ECLI:NL:CRVB:2010:BL9285

Centrale Raad van Beroep

Datum uitspraak
26 maart 2010
Publicatiedatum
5 april 2013
Zaaknummer
09-4918 WIA
Instantie
Centrale Raad van Beroep
Type
Uitspraak
Rechtsgebied
Bestuursrecht; Socialezekerheidsrecht
Procedures
  • Hoger beroep
Rechters
Vindplaatsen
  • Rechtspraak.nl
AI samenvatting door LexboostAutomatisch gegenereerd

Weigering WIA-uitkering en geschiktheid van functies voor appellant met medische beperkingen

In deze zaak heeft de Centrale Raad van Beroep op 26 maart 2010 uitspraak gedaan in het hoger beroep van appellant tegen de beslissing van het Uitvoeringsinstituut werknemersverzekeringen (Uwv) om geen WIA-uitkering toe te kennen. Appellant had eerder bezwaar gemaakt tegen het besluit van 12 juni 2006, waarin het Uwv stelde dat hij met ingang van 2 januari 2006 geen recht had op een WIA-uitkering. De rechtbank Roermond had het beroep van appellant tegen dit besluit ongegrond verklaard, wat leidde tot het hoger beroep bij de Centrale Raad.
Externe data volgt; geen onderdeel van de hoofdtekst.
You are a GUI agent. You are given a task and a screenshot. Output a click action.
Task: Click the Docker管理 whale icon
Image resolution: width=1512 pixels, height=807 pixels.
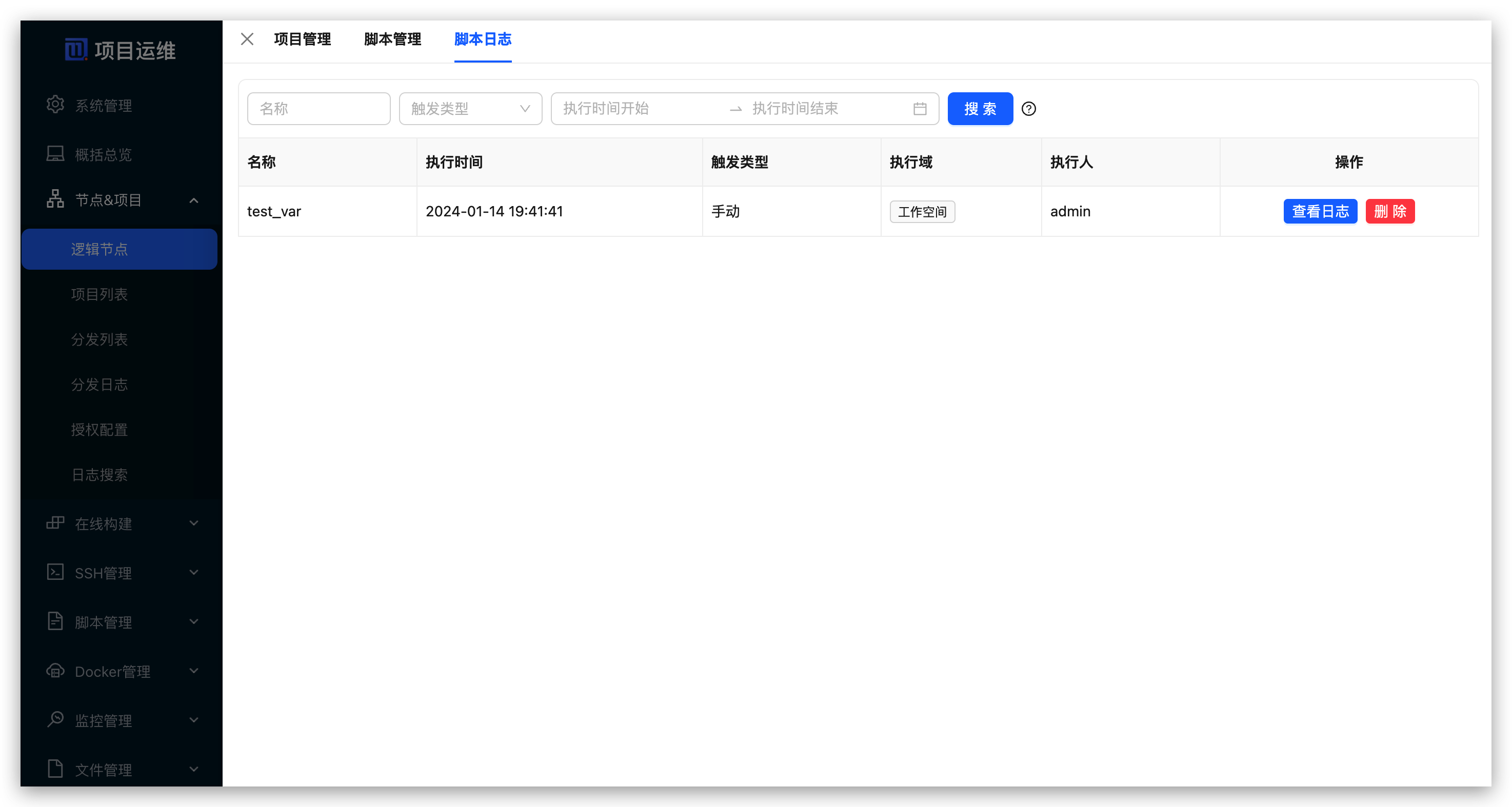click(x=55, y=671)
De Raad heeft vastgesteld dat het onderzoek door bezwaarverzekeringsarts J.L. Waasdorp op 22 december 2009 het eerder gesignaleerde gebrek in de medische beoordeling heeft hersteld. Appellant trok zijn beroepsgrond in die betrekking had op dit gebrek. De Raad oordeelde dat de rechtbank terecht had vastgesteld dat de medische gegevens geen onderbouwing bieden voor de stelling van appellant dat aan de Functionele Mogelijkheden Lijst (FML) een urenbeperking moet worden toegevoegd. De Raad concludeerde dat de functies die aan de schatting ten grondslag lagen, geschikt waren voor appellant, ondanks de door hem aangegeven beperkingen.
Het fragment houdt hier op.